Supplied entries:
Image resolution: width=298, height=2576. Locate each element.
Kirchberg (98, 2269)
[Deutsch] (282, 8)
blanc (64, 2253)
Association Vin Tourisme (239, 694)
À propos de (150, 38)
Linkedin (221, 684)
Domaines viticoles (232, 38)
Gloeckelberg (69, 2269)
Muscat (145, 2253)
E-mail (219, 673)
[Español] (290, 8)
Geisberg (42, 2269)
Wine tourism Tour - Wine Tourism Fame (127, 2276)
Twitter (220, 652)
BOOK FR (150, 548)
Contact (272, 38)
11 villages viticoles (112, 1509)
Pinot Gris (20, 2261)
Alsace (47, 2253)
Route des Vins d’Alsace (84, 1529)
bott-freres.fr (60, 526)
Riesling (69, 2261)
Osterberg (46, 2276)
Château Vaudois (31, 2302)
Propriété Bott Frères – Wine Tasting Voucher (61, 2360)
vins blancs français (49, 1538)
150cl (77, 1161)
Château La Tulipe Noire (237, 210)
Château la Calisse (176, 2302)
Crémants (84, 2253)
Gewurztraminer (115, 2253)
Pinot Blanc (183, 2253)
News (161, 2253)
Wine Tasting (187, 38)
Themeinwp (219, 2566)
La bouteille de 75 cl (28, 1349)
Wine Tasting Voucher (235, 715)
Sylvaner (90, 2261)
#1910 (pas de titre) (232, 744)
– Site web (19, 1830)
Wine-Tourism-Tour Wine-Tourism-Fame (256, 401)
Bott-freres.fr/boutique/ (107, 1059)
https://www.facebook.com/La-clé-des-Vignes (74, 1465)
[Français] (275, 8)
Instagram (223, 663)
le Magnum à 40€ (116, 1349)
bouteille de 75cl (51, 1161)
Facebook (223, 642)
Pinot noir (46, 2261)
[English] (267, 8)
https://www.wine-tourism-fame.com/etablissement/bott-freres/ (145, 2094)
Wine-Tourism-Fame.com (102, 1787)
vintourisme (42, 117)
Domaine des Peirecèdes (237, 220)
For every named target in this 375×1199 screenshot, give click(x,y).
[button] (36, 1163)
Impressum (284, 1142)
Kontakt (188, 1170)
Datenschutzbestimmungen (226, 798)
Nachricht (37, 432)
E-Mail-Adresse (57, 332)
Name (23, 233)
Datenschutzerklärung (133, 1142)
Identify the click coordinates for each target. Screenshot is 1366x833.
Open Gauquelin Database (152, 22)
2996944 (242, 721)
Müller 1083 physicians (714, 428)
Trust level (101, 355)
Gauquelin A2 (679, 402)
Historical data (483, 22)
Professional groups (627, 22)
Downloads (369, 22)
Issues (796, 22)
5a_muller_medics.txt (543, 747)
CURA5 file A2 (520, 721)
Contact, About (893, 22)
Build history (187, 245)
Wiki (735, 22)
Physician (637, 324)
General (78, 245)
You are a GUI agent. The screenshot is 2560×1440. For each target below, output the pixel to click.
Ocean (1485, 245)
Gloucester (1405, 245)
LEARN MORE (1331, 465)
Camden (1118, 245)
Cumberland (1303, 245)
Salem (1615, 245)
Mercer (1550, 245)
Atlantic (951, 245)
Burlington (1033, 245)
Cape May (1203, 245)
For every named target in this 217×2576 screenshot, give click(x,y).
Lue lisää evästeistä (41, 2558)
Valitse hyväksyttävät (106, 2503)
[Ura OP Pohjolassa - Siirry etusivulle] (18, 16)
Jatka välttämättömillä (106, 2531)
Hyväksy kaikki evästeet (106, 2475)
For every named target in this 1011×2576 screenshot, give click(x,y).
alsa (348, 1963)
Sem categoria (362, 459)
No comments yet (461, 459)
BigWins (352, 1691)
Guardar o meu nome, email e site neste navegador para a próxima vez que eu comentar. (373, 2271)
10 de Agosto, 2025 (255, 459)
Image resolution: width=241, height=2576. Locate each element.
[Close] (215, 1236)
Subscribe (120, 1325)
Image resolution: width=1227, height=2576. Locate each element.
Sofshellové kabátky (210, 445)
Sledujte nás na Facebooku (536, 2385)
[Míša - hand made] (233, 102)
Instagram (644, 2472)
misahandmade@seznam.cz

Directions for this task:
No line may be left out; the records are to be transcribed in full.

Solution to the exercise:
Image resolution: width=298, height=2576. Locate each element.
Kirchberg (98, 2269)
[Deutsch] (282, 8)
blanc (64, 2253)
Association Vin Tourisme (239, 694)
À propos de (150, 38)
Linkedin (221, 684)
Domaines viticoles (232, 38)
Gloeckelberg (69, 2269)
Muscat (145, 2253)
E-mail (219, 673)
[Español] (290, 8)
Geisberg (42, 2269)
Wine tourism Tour - Wine Tourism Fame (127, 2276)
Twitter (220, 652)
BOOK FR (150, 548)
Contact (272, 38)
11 villages viticoles (112, 1509)
Pinot Gris (20, 2261)
Alsace (47, 2253)
Route des Vins d’Alsace (84, 1529)
bott-freres.fr (60, 526)
Riesling (69, 2261)
Osterberg (46, 2276)
Château Vaudois (31, 2302)
Propriété Bott Frères – Wine Tasting Voucher (61, 2360)
vins blancs français (49, 1538)
150cl (77, 1161)
Château La Tulipe Noire (237, 210)
Château la Calisse (176, 2302)
Crémants (84, 2253)
Gewurztraminer (115, 2253)
Pinot Blanc (183, 2253)
News (161, 2253)
Wine Tasting (187, 38)
Themeinwp (219, 2566)
La bouteille de 75 cl (28, 1349)
Wine Tasting Voucher (235, 715)
Sylvaner (90, 2261)
#1910 (pas de titre) (232, 744)
– Site web (19, 1830)
Wine-Tourism-Tour Wine-Tourism-Fame (256, 401)
Bott-freres.fr/boutique/ (107, 1059)
https://www.facebook.com/La-clé-des-Vignes (74, 1465)
[Français] (275, 8)
Instagram (223, 663)
le Magnum à 40€ (116, 1349)
bouteille de 75cl (51, 1161)
Facebook (223, 642)
Pinot noir (46, 2261)
[English] (267, 8)
https://www.wine-tourism-fame.com/etablissement/bott-freres/ (145, 2094)
Wine-Tourism-Fame.com (102, 1787)
vintourisme (42, 117)
Domaine des Peirecèdes (237, 220)
For every named target in this 375×1199 screenshot, give click(x,y).
[button] (36, 1163)
Impressum (284, 1142)
Kontakt (188, 1170)
Datenschutzbestimmungen (226, 798)
Nachricht (37, 432)
E-Mail-Adresse (57, 332)
Name (23, 233)
Datenschutzerklärung (133, 1142)
Identify the click coordinates for each target. Screenshot is 1366x833.
Open Gauquelin Database (152, 22)
2996944 (242, 721)
Müller 1083 physicians (714, 428)
Trust level (101, 355)
Gauquelin A2 (679, 402)
Historical data (483, 22)
Professional groups (627, 22)
Downloads (369, 22)
Issues (796, 22)
5a_muller_medics.txt (543, 747)
CURA5 file A2 (520, 721)
Contact, About (893, 22)
Build history (187, 245)
Wiki (735, 22)
Physician (637, 324)
General (78, 245)
You are a GUI agent. The screenshot is 2560×1440. For each target below, output the pixel to click.
Ocean (1485, 245)
Gloucester (1405, 245)
LEARN MORE (1331, 465)
Camden (1118, 245)
Cumberland (1303, 245)
Salem (1615, 245)
Mercer (1550, 245)
Atlantic (951, 245)
Burlington (1033, 245)
Cape May (1203, 245)
For every named target in this 217×2576 screenshot, give click(x,y).
Lue lisää evästeistä (41, 2558)
Valitse hyväksyttävät (106, 2503)
[Ura OP Pohjolassa - Siirry etusivulle] (18, 16)
Jatka välttämättömillä (106, 2531)
Hyväksy kaikki evästeet (106, 2475)
For every named target in this 1011×2576 screenshot, give click(x,y).
alsa (348, 1963)
Sem categoria (362, 459)
No comments yet (461, 459)
BigWins (352, 1691)
Guardar o meu nome, email e site neste navegador para a próxima vez que eu comentar. (373, 2271)
10 de Agosto, 2025 (255, 459)
Image resolution: width=241, height=2576. Locate each element.
[Close] (215, 1236)
Subscribe (120, 1325)
Image resolution: width=1227, height=2576. Locate each element.
Sofshellové kabátky (210, 445)
Sledujte nás na Facebooku (536, 2385)
[Míša - hand made] (233, 102)
Instagram (644, 2472)
misahandmade@seznam.cz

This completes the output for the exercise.